INFLATIONARY MENACE

 When global institutions like World Bank  slashed India's GDP growth projection from 8.5% to 7.5% for 2022-23,OECD projected 6.9% and Reserve Bank of India estimated it to be 7.2% mainly due to inflationary pressures and global economic conditions.After recording the strongest GDP output  growth among  the G 20 nations in 2021-22, the Indian economy is progressively losing momentum as inflationary  expectations remain elevated due to rising global energy,food and commodity prices,monetary policy normalisation and emerging geo political tensions due to Russia Ukraine war.According to RBI estimate assuming normal monsoons and crude oil price of India basket of $105 per barrel inflation based on consumer price index was projected above tolerance limit in 2022-23 at 6.7%, with in Q1 at 7.5% ,Q2 at 7.4% ,Q3 at 6.2% and Q4 at 5.8% with risks evenly balanced.About 75% of the increase in inflation projections could be attributed to the food group.The recent spike in tomato prices were adding  to  food inflation. RBI'S monetary policy committee's (MPC) decision to increase repo rate(the interest rate at which RBI lend money to  commercial banks) by another 50 basis points to 4.90 percent after a 40 basis point hike last month is a measure to slow down inflation that estimated to average 7.5% in the current April June Quarter. MPC decided to remain focused on the withdrawal of accommodation which had been provided to support the Covid19 hit economy,to ensure that inflation remains within the target while further supporting growth.But inflation has consistently increased much beyond the upper tolerance level. With no resolution to war in sight and the upside risk of inflation,according to MPC a prudent monetary policy would ensure that the second round effects of supply side shocks on the economy are contained and  long term inflation expectations remain firmly anchored and inflation gradually aligning close to target. In addition to repo rate RBI has also increased reverse repo rate to 3.35%, standing deposit facility SDF rate to 4.65% ,marginal standing facility MSF rate 5.15%, Bank rate 5.15% and reserve ratios -cash reserve ratio CRR 4.5% and statutory reserve ratio SLR to 18% .

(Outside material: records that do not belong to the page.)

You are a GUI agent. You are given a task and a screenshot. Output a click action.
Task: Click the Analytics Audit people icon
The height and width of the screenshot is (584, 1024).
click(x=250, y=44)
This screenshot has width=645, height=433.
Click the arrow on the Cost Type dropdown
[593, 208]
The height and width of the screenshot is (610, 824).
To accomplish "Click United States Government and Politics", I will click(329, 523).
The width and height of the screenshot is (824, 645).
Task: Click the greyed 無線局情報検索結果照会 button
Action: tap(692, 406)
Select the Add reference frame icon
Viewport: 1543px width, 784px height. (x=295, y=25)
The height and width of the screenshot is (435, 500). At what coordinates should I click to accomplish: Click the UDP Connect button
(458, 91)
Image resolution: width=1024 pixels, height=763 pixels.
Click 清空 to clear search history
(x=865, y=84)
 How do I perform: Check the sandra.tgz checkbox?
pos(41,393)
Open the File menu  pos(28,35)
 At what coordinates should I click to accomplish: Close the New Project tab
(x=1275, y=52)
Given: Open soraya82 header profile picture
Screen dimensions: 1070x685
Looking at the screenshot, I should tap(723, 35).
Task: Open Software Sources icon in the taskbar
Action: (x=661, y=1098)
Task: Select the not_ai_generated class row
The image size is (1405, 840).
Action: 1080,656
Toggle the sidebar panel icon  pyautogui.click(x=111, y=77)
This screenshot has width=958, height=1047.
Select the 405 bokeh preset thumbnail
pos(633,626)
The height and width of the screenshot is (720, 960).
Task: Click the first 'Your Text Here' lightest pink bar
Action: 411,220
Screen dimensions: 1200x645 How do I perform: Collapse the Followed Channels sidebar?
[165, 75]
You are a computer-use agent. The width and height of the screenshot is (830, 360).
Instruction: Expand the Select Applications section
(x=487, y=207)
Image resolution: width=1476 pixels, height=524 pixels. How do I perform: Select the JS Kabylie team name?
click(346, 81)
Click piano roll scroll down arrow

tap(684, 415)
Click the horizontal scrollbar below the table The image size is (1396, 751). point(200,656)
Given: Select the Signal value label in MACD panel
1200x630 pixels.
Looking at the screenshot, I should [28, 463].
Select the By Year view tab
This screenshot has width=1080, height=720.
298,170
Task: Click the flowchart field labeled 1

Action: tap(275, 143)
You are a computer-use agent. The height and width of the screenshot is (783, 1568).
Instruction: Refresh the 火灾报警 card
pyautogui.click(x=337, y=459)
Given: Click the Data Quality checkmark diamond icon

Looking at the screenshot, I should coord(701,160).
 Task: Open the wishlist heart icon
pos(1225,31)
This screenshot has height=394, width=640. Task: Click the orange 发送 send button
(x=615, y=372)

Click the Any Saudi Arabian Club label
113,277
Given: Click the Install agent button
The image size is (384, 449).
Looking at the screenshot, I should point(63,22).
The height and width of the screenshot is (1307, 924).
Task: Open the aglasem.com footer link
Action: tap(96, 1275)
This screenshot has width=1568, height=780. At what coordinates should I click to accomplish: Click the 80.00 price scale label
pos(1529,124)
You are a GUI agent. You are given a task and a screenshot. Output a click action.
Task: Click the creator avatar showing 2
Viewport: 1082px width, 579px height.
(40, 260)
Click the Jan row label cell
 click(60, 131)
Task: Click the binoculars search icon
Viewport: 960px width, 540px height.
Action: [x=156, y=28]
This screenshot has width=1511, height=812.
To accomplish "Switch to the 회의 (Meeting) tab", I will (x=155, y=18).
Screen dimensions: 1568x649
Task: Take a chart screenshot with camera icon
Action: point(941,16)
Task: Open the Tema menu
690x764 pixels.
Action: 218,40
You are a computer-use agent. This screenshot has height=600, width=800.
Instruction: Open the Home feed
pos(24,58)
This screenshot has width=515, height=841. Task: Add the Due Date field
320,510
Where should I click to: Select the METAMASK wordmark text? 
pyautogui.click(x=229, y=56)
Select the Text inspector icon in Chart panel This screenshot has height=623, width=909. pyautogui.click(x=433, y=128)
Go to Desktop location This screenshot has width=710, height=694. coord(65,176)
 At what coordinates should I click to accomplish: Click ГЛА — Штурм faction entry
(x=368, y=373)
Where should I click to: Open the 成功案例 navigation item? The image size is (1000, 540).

For controlling inflation further  rate hikes cannot be  ruled out. The persistence of Russian Ukraine war  and Demand -  supply imbalances led to globalisation of inflation. Central banks all over the world are reorienting and recalciberating their monetary policies to address inflation. Emerging market economies were facing bigger challenges from increased market turbulence and also impacted by monetary policy shift in advanced economies and their spillovers. According to RBI during these difficult and challenging times Indian economy has remained resilient, supported by strong macro economic fundamentals and buffers, RBI would continue to be proactive and decisive in mitigating the fall out ongoing geopolitical crisis of the economy. 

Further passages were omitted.